New study finds NC schools fall short on school nurses

CAMERON, N.C. (WNCN) - A new study is shedding light on the growing need for school nurses. Just as they're being asked to do more, CBS North Carolina learned the number of students they care for is well over what the state recommends.

"Each day 119 medical procedures are performed in the district. Now these are tube feedings, trach cleanings. We're doing shunt care," Phyllis Magnuson, the School Health Manager with Moore County Schools said.

Magnuson has been with Moore County School for 20 years; she's been a nurse 36 years.

"30 percent of our kids are coming in with mental health issues," Magnuson said.

The state recommends there be one nurse for 750 students. Moore County Schools said their ratio is one nurse to 900 students. To put that in perspective, Johnston County Public Schools told us they have one nurse to 1,911 students. The Wake County Public School System said they have a total of 84 nurses. According to the district's website, they have 160,429 students, which equates to one nurse to 1,909 students.

"If you're there one day a week, you can't build trust with the faculty or staff.
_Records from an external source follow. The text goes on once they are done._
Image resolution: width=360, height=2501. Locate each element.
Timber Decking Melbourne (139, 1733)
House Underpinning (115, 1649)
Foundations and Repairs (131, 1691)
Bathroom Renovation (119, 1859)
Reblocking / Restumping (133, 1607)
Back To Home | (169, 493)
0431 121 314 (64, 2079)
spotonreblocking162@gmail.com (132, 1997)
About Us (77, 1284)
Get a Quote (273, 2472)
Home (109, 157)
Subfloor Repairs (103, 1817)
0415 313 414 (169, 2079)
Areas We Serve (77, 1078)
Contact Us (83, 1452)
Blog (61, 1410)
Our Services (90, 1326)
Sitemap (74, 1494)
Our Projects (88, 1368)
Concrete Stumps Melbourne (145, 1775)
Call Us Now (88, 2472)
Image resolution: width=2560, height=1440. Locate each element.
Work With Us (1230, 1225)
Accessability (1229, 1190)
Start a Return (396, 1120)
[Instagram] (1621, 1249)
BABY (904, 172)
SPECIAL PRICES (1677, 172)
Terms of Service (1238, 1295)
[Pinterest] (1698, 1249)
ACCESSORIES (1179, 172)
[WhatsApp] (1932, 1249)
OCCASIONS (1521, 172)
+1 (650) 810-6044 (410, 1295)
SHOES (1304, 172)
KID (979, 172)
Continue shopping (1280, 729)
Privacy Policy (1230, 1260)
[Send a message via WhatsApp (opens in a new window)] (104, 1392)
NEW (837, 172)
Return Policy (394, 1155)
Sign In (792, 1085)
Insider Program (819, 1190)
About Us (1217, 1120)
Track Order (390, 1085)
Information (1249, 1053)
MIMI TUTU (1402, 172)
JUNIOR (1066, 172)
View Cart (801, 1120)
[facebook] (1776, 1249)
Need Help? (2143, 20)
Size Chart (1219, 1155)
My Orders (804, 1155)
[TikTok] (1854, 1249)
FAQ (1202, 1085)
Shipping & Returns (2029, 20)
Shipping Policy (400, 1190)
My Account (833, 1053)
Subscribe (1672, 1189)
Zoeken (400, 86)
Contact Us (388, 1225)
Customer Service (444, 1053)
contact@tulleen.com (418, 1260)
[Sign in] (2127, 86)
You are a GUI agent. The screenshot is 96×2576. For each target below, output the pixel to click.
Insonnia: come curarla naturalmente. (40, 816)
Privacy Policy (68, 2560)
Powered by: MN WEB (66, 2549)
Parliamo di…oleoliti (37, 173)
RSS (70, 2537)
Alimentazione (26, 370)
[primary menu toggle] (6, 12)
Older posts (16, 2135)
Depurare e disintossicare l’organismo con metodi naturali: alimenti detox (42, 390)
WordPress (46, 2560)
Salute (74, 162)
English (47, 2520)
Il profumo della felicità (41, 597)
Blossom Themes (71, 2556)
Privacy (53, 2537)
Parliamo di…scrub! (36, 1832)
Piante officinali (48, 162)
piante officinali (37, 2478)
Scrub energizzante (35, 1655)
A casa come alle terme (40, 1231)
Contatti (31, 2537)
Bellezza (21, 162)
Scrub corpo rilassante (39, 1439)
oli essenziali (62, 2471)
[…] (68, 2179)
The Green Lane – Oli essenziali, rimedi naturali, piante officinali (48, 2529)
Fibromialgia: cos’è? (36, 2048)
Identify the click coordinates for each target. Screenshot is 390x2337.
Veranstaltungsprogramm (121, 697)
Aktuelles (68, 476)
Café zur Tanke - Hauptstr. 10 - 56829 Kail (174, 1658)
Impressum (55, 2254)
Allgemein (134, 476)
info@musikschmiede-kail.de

But if the nurse that's here and the nurses that are in our schools, we have 8 of them now full-time. They're able to get to the grassroots of things and filter out and get the children the resources they need," Magnuson said.

A new study by the General Assembly's Program Evaluation Division found that less than half of all school districts statewide meet that recommended ratio. They estimate it would cost $79 million to change that.

Magnuson's message to legislators was this. "Same thing I've said for years, you know being the old nurse that I am. Come a day with me. Come with me one day and see what school nurses actually do."

Moore County Schools is still trying to reach that suggested state ratio. In order to do that, they said they'd need to hire 3 additional nurses bringing their total up to 17.